# New Keyboard. Any Advice?



## Pianoforte

I recently got hold of an Emu Proteus MPS + Orchestral keyboard after not having a keyboard at home for several years. I can't describe how good it is to play despite it being made in 1993. Its velocity sensitive with aftertouch and it has a wonderful grand piano sound but its not hammer action and sometimes I can sound a note too loud just by a tiny overhit which couldn't happen on a real piano. The advantage of no hammer action for me though is that my fingers have always had a problem with the weight of Piano keys and they don't get as tired on a keyboard. Its a controller keyboard with extensive MIDI capabilities and as such has no sequencer. I'm ashamed to say I have no experience with MIDI but I'm reading up on it now and will be rigging the keyboard up to my PC via MIDI so I can start recording. I need a sustain pedal for it as well. 

I can't read/write music and have always written pieces in crude symbols to denote basic paragraps. What I really want to do is compose a piece perhaps about 8-10 minutes long. I have the music its just the arrangement I've never been disciplined enough to do. Set it in stone with notes on a page. I've been listening to Chopin a lot and he is a huge influence.
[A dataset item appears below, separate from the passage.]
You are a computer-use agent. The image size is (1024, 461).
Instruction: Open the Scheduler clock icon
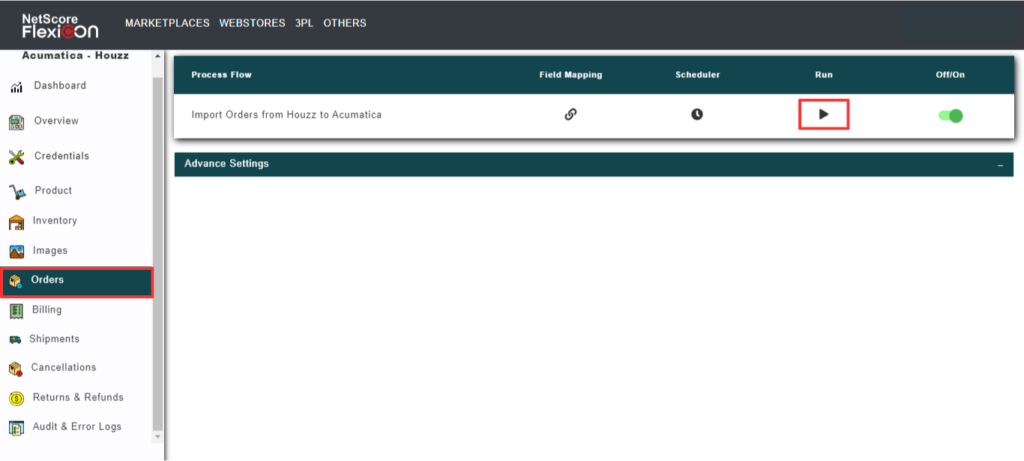click(697, 114)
If you have any advice on the composition or MIDI or hooking it to my PC or any PC software or anything else it would be gratefully recieved. I'm in no hurry to complete it but would welcome any tips to help me along the way. 

Many Thanks

Jamie


----------



## Guest

In my experience with MIDI it can be very frustrating. The problem is it writes the music EXACTLY as you play it, as it is intended to do. The problem with the is that rarley anyone keeps perfect time, and any kind of expression was also hard for me to get right. This could be becuase i had mid to lower end software but it has still tainted my perception of MIDI composing. If you can figure it out go for it and i wish you good luck with MIDI and good luck with the composition.


----------



## charlesrowan

Jamie,

1st you need a midi interface to comunicate with the module and computer. I use a Tascam interface. Any large music sore (sam Ash, Guitar Center, ect) should have a selection and the salesmen can help you. 2nd a MIDI controler to play the modle I would go with a 61 note full size key, again the large music stores should have these in stock. Since they are not synth or ditigal pianos it will probally run from $300-500. 3rd program PC-Band in a box, Apple-Garage Band. Both programs should be suitalbe for what you are doing. Hope this helps

chuck rowan


----------